RepMatch: Quantifying Cross-Instance Similarities in Representation Space
Mohammad Reza Modarres, Sina Abbasi, Mohammad Taher Pilehvar
TL;DR
RepMatch introduces a cross-subset similarity measure by comparing representation spaces learned by models trained on different data subsets. It relies on LoRA to constrain updates to low-rank adaptation matrices and uses Grassmann similarity to quantify subspace alignment across layers, enabling dataset-to-dataset and instance-to-dataset analyses.

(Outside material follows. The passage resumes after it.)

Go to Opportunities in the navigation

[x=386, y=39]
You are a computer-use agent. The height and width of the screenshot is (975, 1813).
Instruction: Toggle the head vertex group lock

The approach demonstrates that RepMatch captures task-related dataset similarities, identifies representative subsets that outperform random ones, and uncovers heuristics in dataset construction such as HANS. Across NLP tasks and models, RepMatch remains robust to training randomness and scalable to cross-dataset comparisons, offering a practical tool for data-centric analysis and dataset discovery.
Abstract
Advances in dataset analysis techniques have enabled more sophisticated approaches to analyzing and characterizing training data instances, often categorizing data based on attributes such as ``difficulty''. In this work, we introduce RepMatch, a novel method that characterizes data through the lens of similarity. RepMatch quantifies the similarity between subsets of training instances by comparing the knowledge encoded in models trained on them, overcoming the limitations of existing analysis methods that focus solely on individual instances and are restricted to within-dataset analysis. Our framework allows for a broader evaluation, enabling similarity comparisons across arbitrary subsets of instances, supporting both dataset-to-dataset and instance-to-dataset analyses. We validate the effectiveness of RepMatch across multiple NLP tasks, datasets, and models. Through extensive experimentation, we demonstrate that RepMatch can effectively compare datasets, identify more representative subsets of a dataset (that lead to better performance than randomly selected subsets of equivalent size), and uncover heuristics underlying the construction of some challenge datasets.